Could you give the listing again exactly, without its pictures?

____

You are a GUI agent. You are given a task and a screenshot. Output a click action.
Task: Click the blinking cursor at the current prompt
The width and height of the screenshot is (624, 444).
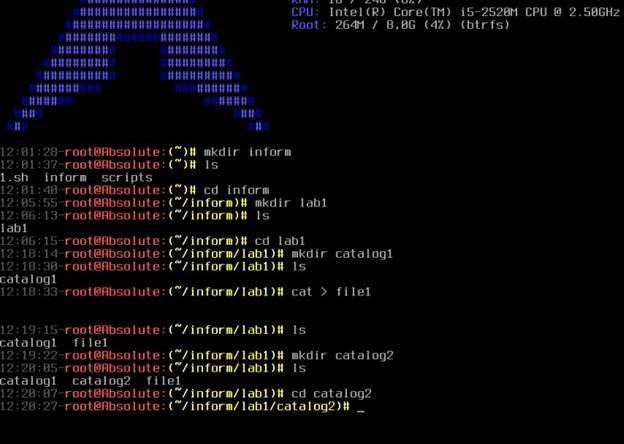361,411
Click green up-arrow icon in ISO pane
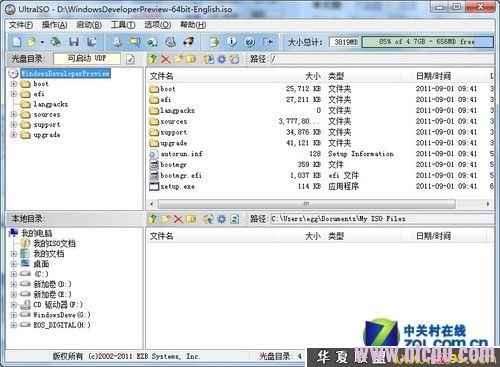Screen dimensions: 500x367 (x=153, y=59)
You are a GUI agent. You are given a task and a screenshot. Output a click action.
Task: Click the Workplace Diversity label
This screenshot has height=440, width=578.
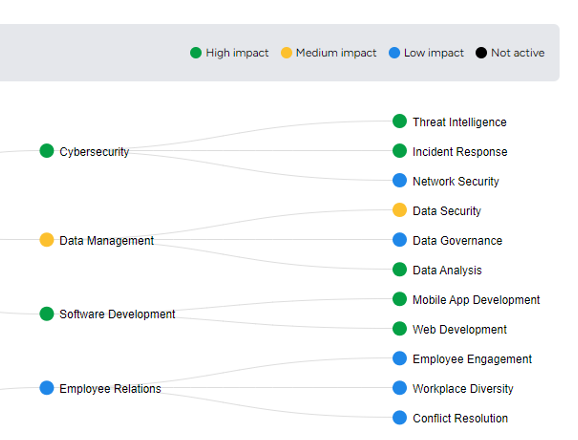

____

Reply to the task:
You are a GUI agent. You are given a task and a screenshot. Output a click action.
Task: Click the blinking cursor at the current prompt
The width and height of the screenshot is (624, 444).
361,411
Click green up-arrow icon in ISO pane
Screen dimensions: 500x367 (x=153, y=59)
You are a GUI agent. You are given a task and a screenshot. Output a click action.
Task: Click the Workplace Diversity label
This screenshot has height=440, width=578.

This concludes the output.